A new interfaith group in Japan has joined local opposition to the U.S. military presence on the southern island of Okinawa as the two countries announced on June 21 that they have postponed the 2014 deadline for relocating a U.S. Marine base there, due to the plan’s unpopularity.

“The lives of Okinawan people are still threatened [by the bases],” said the Tokyo-based group composed primarily of Buddhists and Christians. “We as religionists have the same resolution in caring for life and protecting peace,” the group said in a statement adopted at its launch on June 17. “We will address the problem of U.S. military bases in Okinawa,” it said.

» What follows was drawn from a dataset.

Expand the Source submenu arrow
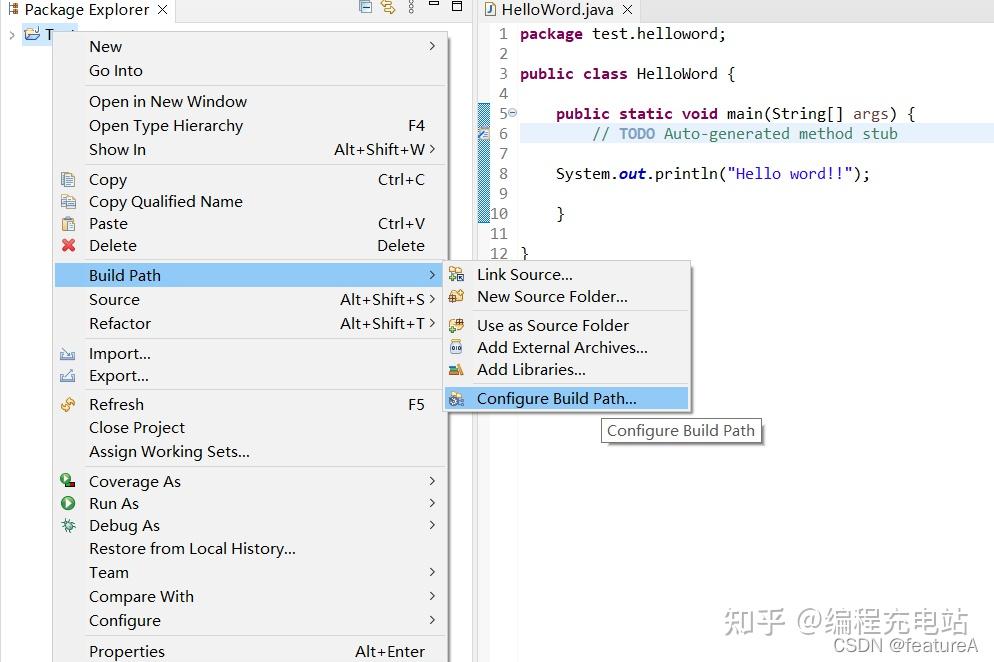 click(431, 299)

In Washington, DC on June 21, a joint statement by the two countries said plans for the relocation would not meet the 2014 date, but would be carried out “at the earliest possible date” after 2014. Japanese Foreign Minister Takeaki Matsumoto and Defense Minister Toshimi Kitazawa are in the U.S. capital for talks with U.S. Secretary of State Hillary Clinton and Defense Secretary Robert Gates.

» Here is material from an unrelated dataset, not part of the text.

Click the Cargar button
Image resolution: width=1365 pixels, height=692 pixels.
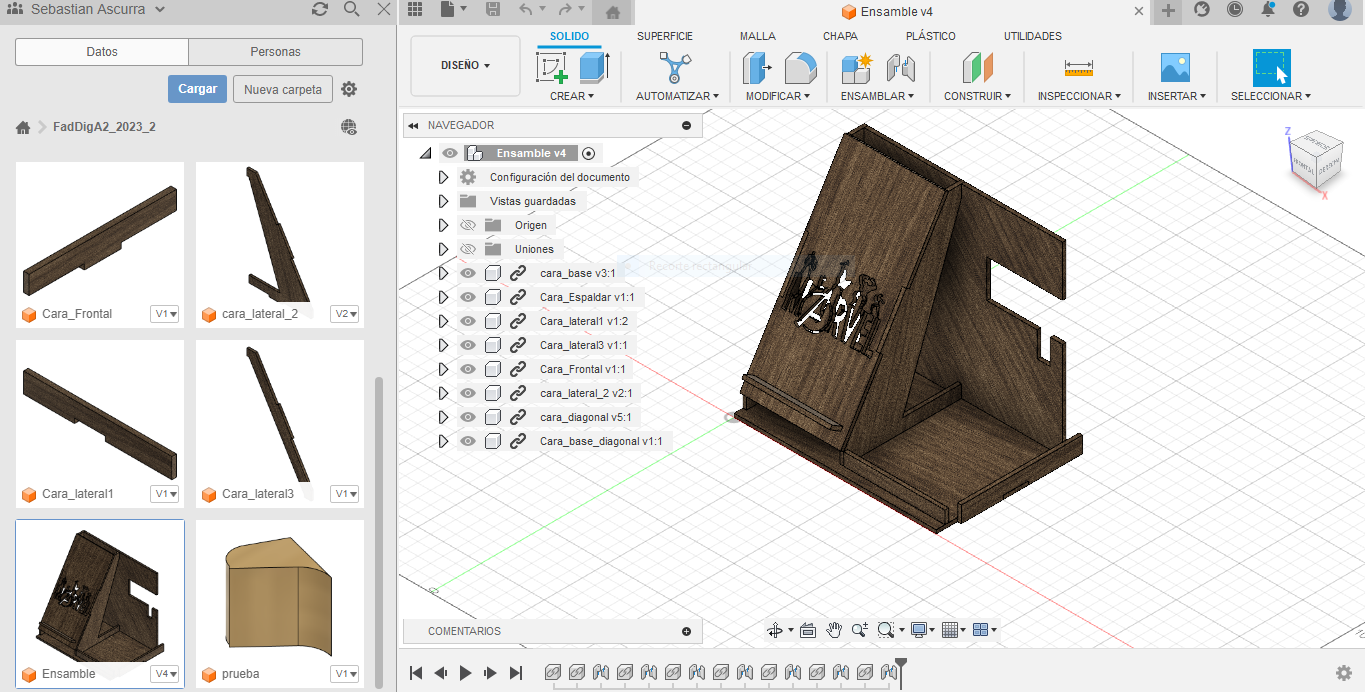click(197, 89)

Under a 1996 agreement between the U.S. and Japan, the U.S. Marine Corps Air Station, currently based near the densely-populated area of Futenma on the main Okinawa island, was to be relocated to an offshore coral reef area near the village of Henoko.

In 2006, the relocation plan was to be completed by 2014 as part of a U.S. military realignment, but the plan has been strongly opposed since 1996 by local residents and supporters nationwide, including Okinawan Governor Hirokazu Nakaima and many Okinawan residents. The local government has said that the bases hinder regional development and that there are concerns with crime, aircraft operations, noise pollution and environmental pollution.

The interfaith group is led by Tainen Miyagi, a Buddhist Abbot of Seigoin temple in Kyoto; the Rev. Isamu Koshiishi, moderator of the National Christian Council in Japan and Bishop Daiji Tani, president of the Japan Catholic Council for Justice and Peace. The group’s name in Japanese is “Religionists Group for Okinawa Without Bases ― To Seek Removal of Futenma Base And Cancellation of the Construction of New Base in Henoko.”

The site of a significant World War II battle, Okinawa hosts about half of the nearly 50,000 U.S. military personnel in Japan. After the war, the Okinawa bases were used to dispatch U.S. troops to conflicts in Korea, Vietnam, the Persian Gulf, Iraq and Afghanistan.